Two recent posts on the java-weblog circuit spurred me to motion:

Maven Adoption Curve (Alex Miller, coworker at MetaMatrix)
Maven and Ivy
(Ryan Senior, coworker at BJC)

I was trying to think of the ideal build system.  I won’t pretend that I’m going to get there in this post.  Instead, I’ll enumerate what we do every day and what we need from a build system so as to start thinking about the ideal system.
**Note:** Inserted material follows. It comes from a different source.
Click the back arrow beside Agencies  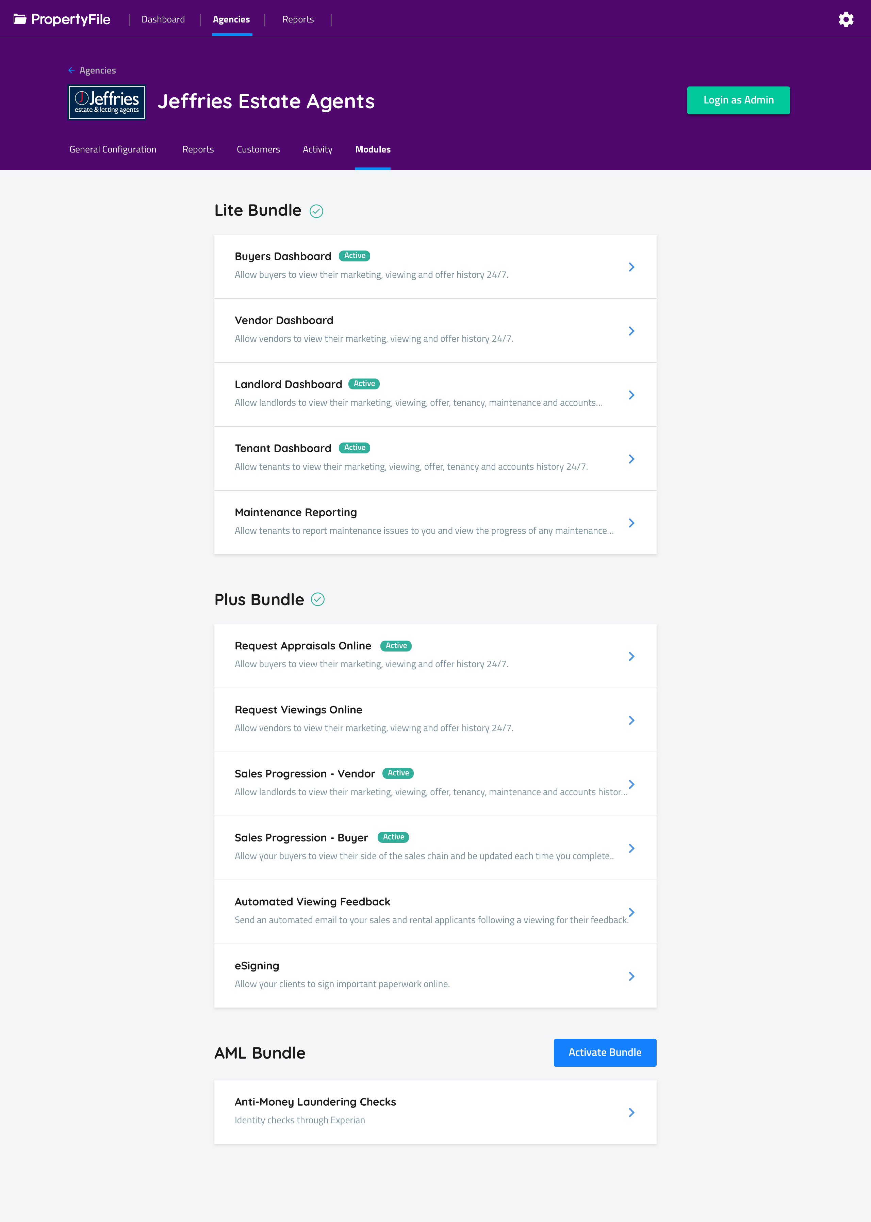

So, to the brainstorming.  Here’s what we do in the regular process of our osgi bundle development:

  1. Obtain dependencies
  2. Compile java source
  3. Compile javafx source
  4. Generate metadata / configuration data
  5. Make jar files
  6. Upload jar files to central repository
  7. Upload jar files to deployment location
  8. Update remote (OBR) xml file with information about uploaded jar
  9. Generate reports about the quality of the source (clover, PMD, checkstyle, etc)
  10. check out from CVS / source control
  11. check in to CVS / source control
  12. tag CVS / source control
  13. manage versions and releases

I’m sure there are more.  Obviously, under web development, you’d deal with wars and their deployment.  We have ssh tasks to run code on the server.  We even have some install/run stuff that works pretty well.

You may have guessed we use maven.  Maven is so close, but just not there.  It is frustrating, performs a lot of magic, and just falls down in annoying ways.  We have gotten it to do all of the above, some of it is just not pretty.